On efficiently computable functions, deep networks and sparse compositionality
Tomaso Poggio
TL;DR
The paper links efficient Turing computability with compositional sparsity by proving that any $f:[0,1]^d\to\mathbb{R}^m$ computable in time polynomial in the input precision induces a bounded-fan-in DAG representation and a correspondingly efficient neural approximant at fixed precision. It provides a precise discretization framework via $Q_n$ and $F_{n,m_{\mathrm{out}}}$, shows how a TM-to-circuit unrolling yields poly$(n+m_{\mathrm{out}})$-size networks, and demonstrates neural emulation of gates with error control to achieve $2^{-m_{\mathrm{out}}}$ accuracy. The work connects to compositional approximation theory and depth-efficiency results, illustrating that composition through low-arity, sparse structures enables favorable approximation rates and hierarchical optimization.
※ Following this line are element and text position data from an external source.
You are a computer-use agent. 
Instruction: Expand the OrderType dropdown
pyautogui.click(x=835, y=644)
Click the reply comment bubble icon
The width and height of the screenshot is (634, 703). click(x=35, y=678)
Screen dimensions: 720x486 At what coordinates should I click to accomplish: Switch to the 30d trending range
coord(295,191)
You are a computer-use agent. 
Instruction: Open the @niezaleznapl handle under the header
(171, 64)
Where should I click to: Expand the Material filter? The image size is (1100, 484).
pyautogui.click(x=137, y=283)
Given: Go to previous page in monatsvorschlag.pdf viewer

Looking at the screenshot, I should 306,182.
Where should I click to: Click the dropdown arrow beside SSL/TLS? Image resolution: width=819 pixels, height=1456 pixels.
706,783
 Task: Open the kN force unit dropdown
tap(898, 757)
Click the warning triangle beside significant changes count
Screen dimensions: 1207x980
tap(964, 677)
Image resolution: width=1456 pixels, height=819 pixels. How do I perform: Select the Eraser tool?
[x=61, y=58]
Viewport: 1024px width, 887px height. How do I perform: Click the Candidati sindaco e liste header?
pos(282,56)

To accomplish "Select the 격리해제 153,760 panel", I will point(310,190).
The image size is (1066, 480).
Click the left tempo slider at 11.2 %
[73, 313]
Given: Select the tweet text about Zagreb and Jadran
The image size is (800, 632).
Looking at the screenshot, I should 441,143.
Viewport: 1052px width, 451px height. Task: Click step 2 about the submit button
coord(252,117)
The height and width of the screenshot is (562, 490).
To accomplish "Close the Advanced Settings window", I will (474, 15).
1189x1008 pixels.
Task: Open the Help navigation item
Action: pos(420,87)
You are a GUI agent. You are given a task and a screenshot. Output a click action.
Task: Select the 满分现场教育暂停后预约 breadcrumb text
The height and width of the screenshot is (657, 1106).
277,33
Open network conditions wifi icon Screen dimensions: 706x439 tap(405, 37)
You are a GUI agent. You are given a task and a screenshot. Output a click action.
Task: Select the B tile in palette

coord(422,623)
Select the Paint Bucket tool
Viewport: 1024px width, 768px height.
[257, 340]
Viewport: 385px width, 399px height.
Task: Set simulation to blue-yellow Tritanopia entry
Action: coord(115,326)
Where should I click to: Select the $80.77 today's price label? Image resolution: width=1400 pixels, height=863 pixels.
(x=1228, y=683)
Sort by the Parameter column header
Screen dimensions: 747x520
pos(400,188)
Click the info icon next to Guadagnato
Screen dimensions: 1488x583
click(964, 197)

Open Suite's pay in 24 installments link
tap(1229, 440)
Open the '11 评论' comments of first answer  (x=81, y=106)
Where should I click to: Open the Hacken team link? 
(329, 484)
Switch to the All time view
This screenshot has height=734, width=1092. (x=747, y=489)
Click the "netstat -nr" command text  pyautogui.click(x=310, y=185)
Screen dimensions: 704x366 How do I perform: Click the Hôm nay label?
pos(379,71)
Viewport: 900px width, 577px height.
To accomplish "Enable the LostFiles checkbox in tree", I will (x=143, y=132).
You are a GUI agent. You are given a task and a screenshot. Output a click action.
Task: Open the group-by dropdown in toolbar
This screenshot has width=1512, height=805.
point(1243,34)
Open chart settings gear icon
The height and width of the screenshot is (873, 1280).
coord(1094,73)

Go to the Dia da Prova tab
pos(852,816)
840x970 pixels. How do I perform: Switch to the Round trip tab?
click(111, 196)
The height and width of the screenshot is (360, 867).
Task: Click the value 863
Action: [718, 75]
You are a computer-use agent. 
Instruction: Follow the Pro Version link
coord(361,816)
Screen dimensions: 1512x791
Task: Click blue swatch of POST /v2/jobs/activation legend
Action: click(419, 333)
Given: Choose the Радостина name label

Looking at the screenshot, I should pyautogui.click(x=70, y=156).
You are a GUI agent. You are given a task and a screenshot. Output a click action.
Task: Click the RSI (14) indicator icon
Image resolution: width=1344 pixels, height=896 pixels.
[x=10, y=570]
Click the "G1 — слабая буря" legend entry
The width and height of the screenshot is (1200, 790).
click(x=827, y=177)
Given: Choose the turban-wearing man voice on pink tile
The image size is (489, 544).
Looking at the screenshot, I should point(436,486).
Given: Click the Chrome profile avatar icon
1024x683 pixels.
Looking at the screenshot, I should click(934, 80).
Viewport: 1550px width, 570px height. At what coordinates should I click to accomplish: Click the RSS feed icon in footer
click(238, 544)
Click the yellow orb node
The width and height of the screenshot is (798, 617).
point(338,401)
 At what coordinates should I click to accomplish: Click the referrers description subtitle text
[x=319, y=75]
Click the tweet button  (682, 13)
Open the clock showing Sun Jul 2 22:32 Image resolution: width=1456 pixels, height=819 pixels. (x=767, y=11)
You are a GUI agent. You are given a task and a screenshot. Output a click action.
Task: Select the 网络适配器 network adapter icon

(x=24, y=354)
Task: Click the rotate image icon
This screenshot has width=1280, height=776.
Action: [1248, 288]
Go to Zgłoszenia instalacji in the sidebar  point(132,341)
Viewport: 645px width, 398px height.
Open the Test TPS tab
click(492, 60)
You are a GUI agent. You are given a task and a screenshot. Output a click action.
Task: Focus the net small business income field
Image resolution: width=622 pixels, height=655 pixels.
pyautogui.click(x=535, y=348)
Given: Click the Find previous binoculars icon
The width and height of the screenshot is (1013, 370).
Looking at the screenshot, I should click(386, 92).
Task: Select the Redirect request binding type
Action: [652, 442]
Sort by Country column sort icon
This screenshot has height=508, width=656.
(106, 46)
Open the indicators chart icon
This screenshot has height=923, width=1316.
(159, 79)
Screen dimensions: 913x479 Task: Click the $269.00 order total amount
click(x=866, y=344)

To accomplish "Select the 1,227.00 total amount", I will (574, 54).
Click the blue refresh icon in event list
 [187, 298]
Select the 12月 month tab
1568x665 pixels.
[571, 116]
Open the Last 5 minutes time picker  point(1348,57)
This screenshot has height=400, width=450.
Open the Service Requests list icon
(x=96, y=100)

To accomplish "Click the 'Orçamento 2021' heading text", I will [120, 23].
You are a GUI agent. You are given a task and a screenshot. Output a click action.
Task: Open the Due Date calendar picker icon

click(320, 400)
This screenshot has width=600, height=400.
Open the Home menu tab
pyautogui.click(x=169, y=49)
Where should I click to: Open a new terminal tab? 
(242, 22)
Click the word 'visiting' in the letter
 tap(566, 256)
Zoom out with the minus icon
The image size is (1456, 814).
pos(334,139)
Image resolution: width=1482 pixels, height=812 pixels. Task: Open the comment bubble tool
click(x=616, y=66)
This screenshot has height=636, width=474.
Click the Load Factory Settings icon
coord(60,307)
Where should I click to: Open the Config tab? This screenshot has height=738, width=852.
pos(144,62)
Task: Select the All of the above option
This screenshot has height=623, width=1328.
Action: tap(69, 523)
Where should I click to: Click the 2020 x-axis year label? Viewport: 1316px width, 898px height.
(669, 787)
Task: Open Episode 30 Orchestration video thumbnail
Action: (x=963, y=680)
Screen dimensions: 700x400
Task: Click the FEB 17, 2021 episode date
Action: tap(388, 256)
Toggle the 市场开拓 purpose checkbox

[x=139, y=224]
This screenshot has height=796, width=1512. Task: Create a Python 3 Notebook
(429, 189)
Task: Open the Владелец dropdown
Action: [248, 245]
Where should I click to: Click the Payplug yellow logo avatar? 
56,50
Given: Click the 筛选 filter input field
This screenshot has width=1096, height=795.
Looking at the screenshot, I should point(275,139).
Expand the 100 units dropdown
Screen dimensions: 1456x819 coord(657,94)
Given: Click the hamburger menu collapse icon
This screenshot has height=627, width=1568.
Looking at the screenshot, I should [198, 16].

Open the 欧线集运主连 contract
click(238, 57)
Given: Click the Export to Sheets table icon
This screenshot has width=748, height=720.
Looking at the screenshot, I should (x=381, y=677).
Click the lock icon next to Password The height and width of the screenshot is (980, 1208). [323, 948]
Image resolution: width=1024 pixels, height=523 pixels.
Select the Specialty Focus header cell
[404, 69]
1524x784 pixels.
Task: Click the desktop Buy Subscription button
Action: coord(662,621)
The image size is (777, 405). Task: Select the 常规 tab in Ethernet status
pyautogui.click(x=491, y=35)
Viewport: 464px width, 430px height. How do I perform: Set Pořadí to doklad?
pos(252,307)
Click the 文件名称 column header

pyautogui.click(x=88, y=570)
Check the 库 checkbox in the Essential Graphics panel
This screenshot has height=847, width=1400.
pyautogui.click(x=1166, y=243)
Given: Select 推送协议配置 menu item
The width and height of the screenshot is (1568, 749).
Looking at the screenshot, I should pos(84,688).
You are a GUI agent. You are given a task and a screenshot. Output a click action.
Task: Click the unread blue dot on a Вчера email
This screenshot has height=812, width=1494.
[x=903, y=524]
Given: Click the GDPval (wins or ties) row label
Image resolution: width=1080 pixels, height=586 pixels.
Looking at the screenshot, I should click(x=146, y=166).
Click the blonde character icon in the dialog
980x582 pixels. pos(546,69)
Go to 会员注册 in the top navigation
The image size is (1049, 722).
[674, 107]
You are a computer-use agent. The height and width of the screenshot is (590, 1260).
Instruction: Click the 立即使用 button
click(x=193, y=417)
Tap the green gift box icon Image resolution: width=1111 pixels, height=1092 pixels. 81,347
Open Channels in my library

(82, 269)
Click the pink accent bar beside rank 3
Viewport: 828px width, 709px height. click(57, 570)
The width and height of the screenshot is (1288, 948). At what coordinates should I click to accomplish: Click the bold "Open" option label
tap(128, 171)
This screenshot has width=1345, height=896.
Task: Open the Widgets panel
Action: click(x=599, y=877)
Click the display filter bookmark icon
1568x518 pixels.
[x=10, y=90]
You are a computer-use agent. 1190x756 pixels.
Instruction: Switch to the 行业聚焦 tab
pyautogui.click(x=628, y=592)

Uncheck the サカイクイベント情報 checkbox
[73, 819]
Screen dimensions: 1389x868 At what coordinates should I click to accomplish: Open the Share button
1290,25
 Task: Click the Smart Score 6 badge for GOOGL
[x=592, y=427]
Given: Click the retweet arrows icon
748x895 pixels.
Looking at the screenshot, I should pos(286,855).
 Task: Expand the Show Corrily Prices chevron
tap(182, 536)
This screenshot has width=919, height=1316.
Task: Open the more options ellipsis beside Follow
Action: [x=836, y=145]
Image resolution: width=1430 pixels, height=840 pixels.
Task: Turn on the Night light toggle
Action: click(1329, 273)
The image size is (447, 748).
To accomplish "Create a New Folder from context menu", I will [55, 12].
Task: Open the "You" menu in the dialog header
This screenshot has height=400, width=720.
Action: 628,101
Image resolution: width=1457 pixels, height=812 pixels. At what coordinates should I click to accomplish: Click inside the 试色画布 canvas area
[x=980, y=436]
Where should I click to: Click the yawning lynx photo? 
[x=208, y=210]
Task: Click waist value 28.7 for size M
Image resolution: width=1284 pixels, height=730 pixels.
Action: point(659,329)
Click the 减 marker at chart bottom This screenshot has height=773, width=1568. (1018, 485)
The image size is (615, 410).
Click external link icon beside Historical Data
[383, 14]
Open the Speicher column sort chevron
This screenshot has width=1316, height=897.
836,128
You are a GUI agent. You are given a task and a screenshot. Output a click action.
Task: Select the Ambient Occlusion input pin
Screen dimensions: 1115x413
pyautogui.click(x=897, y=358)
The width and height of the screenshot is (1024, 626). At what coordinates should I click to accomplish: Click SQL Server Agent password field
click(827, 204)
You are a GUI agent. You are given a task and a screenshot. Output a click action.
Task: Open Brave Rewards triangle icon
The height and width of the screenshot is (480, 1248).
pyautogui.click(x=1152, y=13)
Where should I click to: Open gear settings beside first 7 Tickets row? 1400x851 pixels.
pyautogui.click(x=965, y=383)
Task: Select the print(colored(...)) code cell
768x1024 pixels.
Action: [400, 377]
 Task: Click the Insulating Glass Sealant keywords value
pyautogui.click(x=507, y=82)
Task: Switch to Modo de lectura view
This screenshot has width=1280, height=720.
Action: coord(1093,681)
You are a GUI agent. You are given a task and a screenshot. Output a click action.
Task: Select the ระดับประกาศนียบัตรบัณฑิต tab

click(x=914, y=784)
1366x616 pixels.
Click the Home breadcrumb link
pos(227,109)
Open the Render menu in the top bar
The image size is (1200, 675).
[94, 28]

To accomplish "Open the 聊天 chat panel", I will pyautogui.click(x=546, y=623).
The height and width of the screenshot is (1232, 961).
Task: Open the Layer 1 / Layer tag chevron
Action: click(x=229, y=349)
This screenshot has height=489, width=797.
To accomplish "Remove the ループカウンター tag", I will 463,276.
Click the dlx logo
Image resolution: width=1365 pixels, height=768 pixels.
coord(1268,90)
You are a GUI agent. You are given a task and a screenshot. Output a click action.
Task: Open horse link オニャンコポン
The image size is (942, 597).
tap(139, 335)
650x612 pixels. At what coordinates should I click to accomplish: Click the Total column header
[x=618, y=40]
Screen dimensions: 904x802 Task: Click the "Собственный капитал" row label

It also bridges discrete Boolean circuits to smooth neural representations through a smooth lift, and discusses autoregressive universality as an associated learning-theoretic perspective. Overall, the results illuminate how efficient computation implies sparsity that underpins both expressive efficiency and optimization over sparse, hierarchical representations in neural approximants at finite precision.
Abstract
We show that \emph{efficient Turing computability} at any fixed input/output precision implies the existence of \emph{compositionally sparse} (bounded-fan-in, polynomial-size) DAG representations and of corresponding neural approximants achieving the target precision. Concretely: if $f:[0,1]^d\to\R^m$ is computable in time polynomial in the bit-depths, then for every pair of precisions $(n,m_{\mathrm{out}})$ there exists a bounded-fan-in Boolean circuit of size and depth $\poly(n+m_{\mathrm{out}})$ computing the discretized map; replacing each gate by a constant-size neural emulator yields a deep network of size/depth $\poly(n+m_{\mathrm{out}})$ that achieves accuracy $\varepsilon=2^{-m_{\mathrm{out}}}$. We also relate these constructions to compositional approximation rates \cite{MhaskarPoggio2016b,poggio_deep_shallow_2017,Poggio2017,Poggio2023HowDS} and to optimization viewed as hierarchical search over sparse structures.